PUBLIC MANAGEMENT IN THE NEW DEMOCRACY----Edited by Fritz Meretoin Marx, with the assistance of Enno Hobbing and Laurence 1. Radway. Harper & Brothers, 251 pp. 98.

This book, a development of the conference on the American Public Service sponsored by the Harvard Guardian, should be on the "must read" list of any undergraduate contemplating a career in some branch of government work. It is a collection of articles by men prominent in the field of public service in the United States, on opportunities in and the general status of government work at the present time.

It is significant that while in the election year 1940 "Big Government" is a topic of heated controversy, this representative group of writers assumes as inevitable the extension of the government sphere of influence: "Government today is compelled to control crucial new areas of public activity. The public service thus becomes an essential instrument for creating a better America."

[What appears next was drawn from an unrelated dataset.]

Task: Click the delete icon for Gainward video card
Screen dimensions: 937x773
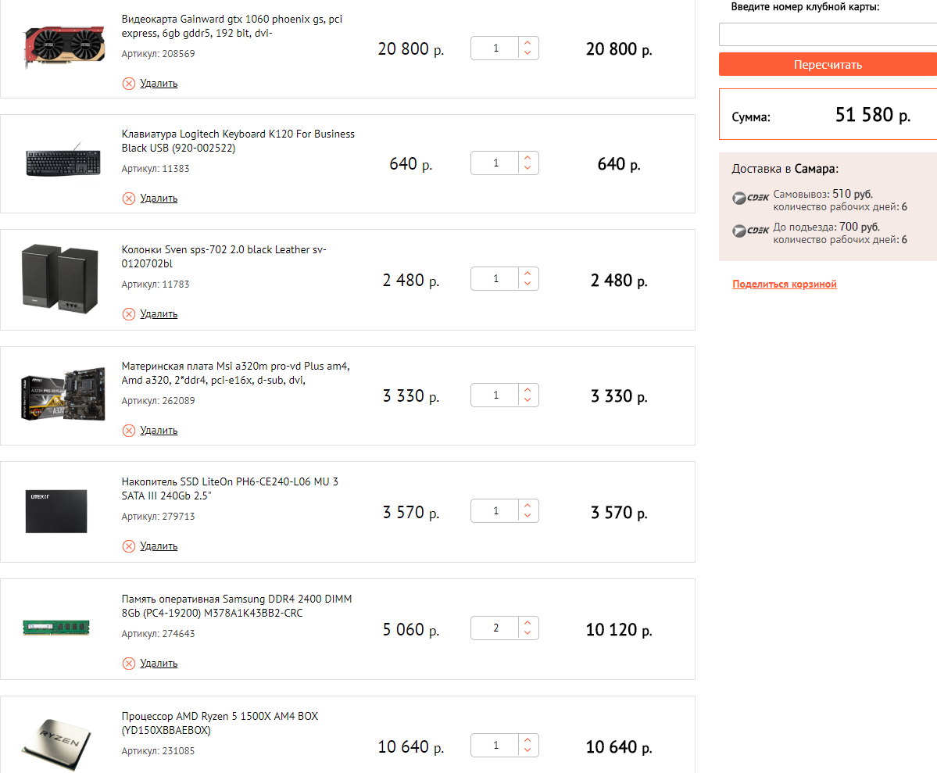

And having once assumed a bigger public service, the chief problem that confronts these men is how to achieve also a better public service. Particularly crucial is the development of a more equitable system of Civil Service examinations. An increasing amount of weight must be given to native ability rather than experience--this on the supposition that the naturally able man can, in a short time, make up for the superior experience acquired by his innately less competent rival.

But if natural ability is to be ranked over experience, some efficient system of in-service training must be devised. Systems of public service apprenticeship used in other countries, and remarkably reminiscent of the Roman "cursus honorum," are discussed, criticized, and evaluated.

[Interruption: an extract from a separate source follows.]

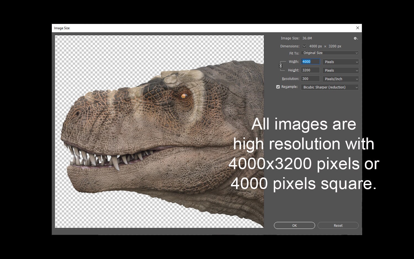Image resolution: width=414 pixels, height=259 pixels.
Task: Open the Image Size options gear menu
Action: pyautogui.click(x=355, y=38)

Of particular interest to us, as college undergraduates, is an article by Enno Hobbing, former President of the Guardian, on "Youth and the Public Service." The position of the young man interested in a government job is, in the eyes of Hobbing, a particularly unfortunate one. Not only is he blocked by the Civil Service emphasis on experience, but he is also completely befuddled and bedamned by an annoying little custom known as veteran preference. In many instances, veterans receiving an examination grade of 60 or better are placed at the head of the Civil Service list, while no other competitor can even pass his examination without a grade of at least 70. "Youth is blocked by the burden of the past, by old men and old ideas."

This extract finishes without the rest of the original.